[START Supplied passage]

Re: Expose a metric for percentage-recovered during full recoveries

2018-03-15 Thread Andrzej BiaƂecki
Hi S G,

This looks useful, and it should be easy to add to the existing metrics in 
ReplicationHandler, probably somewhere around ReplicationHandler:856 .

> On 14 Mar 2018, at 20:16, S G  wrote:
> 
> Hi,
> 
> Solr does full recoveries very frequently - sometimes even for seemingly
> simple cases like adding a field to the schema, a couple of nodes go into
> recovery.
> It would be nice if it did not do such full recoveries so frequently but
> since that may require a lot of fixing, can we have a metric that reports
> how much a core has recovered already?
> 
> Example:
> 
> $ cd data
> $ du -h . | grep  my_collection | grep -w index
> 77G   ./my_collection_shard3_replica2/data/index.20180314184942993
> 145G ./my_collection_shard3_replica2/data/index.20180112001943687
> 
> This shows that the shard3-replica2 core is doing a full recovery and has
> only copied 77G out of 145G
> That is about 50% recovery done.

[END Supplied passage]

#### [What is being asked]
Rewrite the part of the reply on recovery metrics starting with "2018-03-15 Thread Andrzej" and going on through "around ReplicationHandler:856 .", putting "current" in place of "existing".

[START Items]

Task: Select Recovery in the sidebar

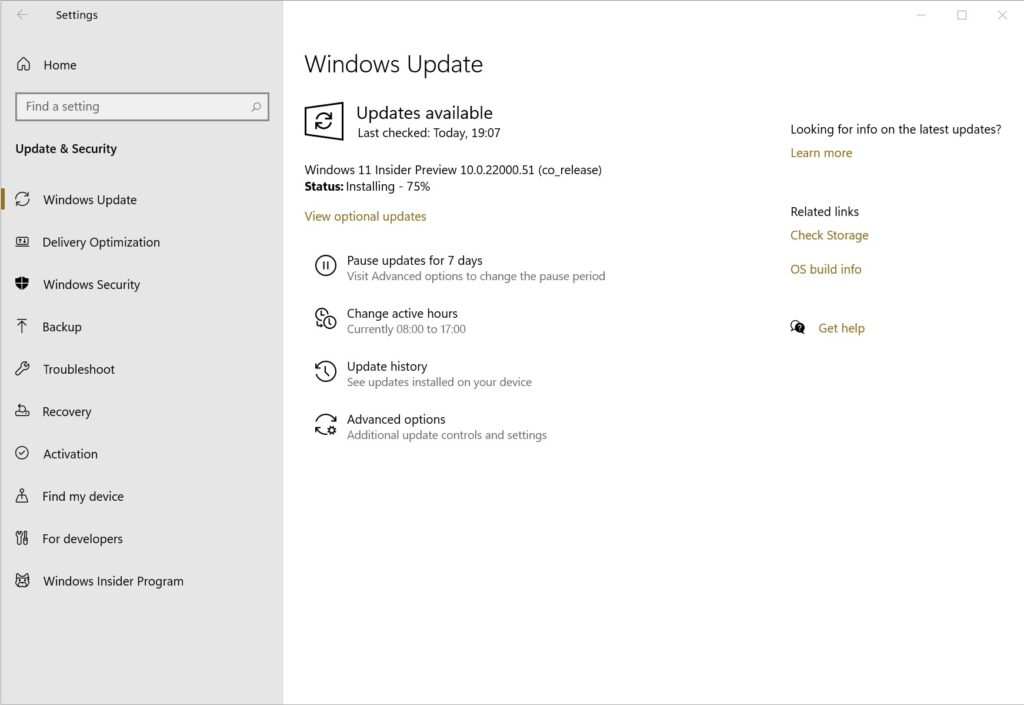Action: pyautogui.click(x=67, y=412)
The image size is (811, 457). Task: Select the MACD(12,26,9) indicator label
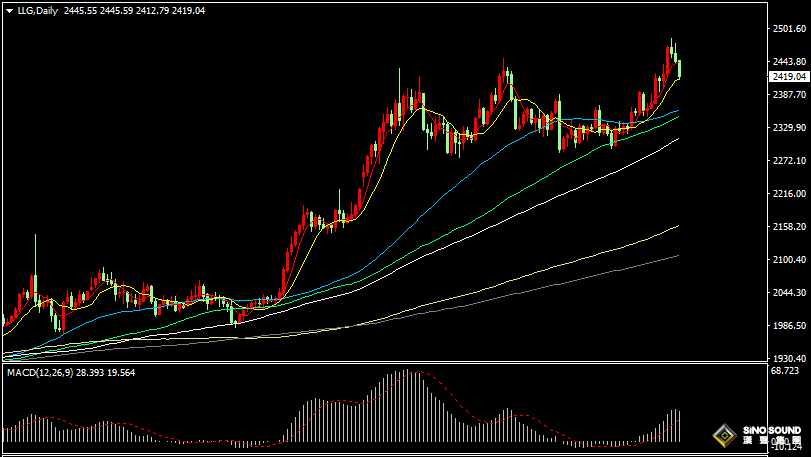tap(46, 372)
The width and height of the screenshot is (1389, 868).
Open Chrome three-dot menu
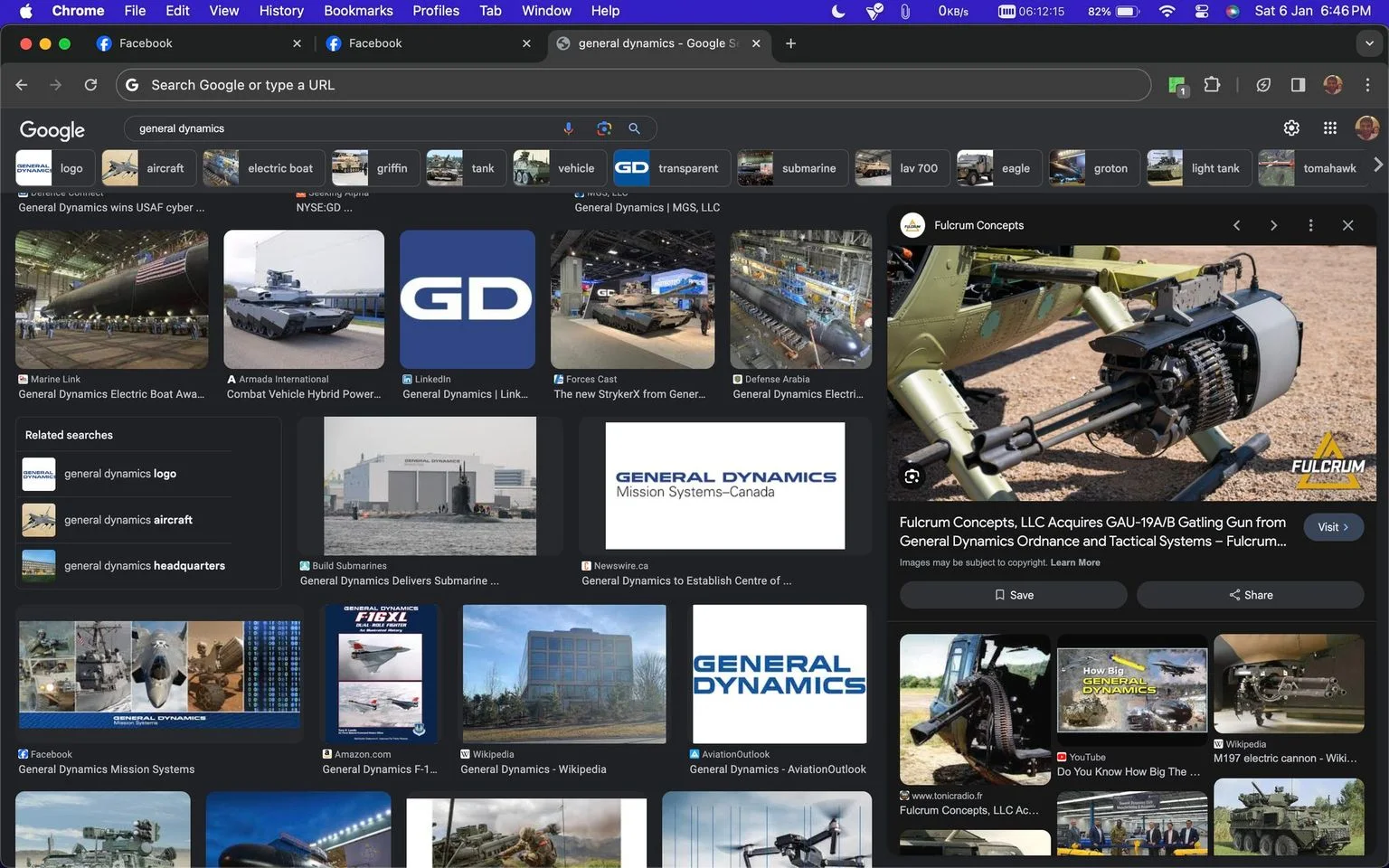[x=1367, y=85]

[END Items]

#### [Completed task]
2018-03-15 Thread Andrzej BiaƂecki
Hi S G,

This looks useful, and it should be easy to add to the current metrics in 
ReplicationHandler, probably somewhere around ReplicationHandler:856 .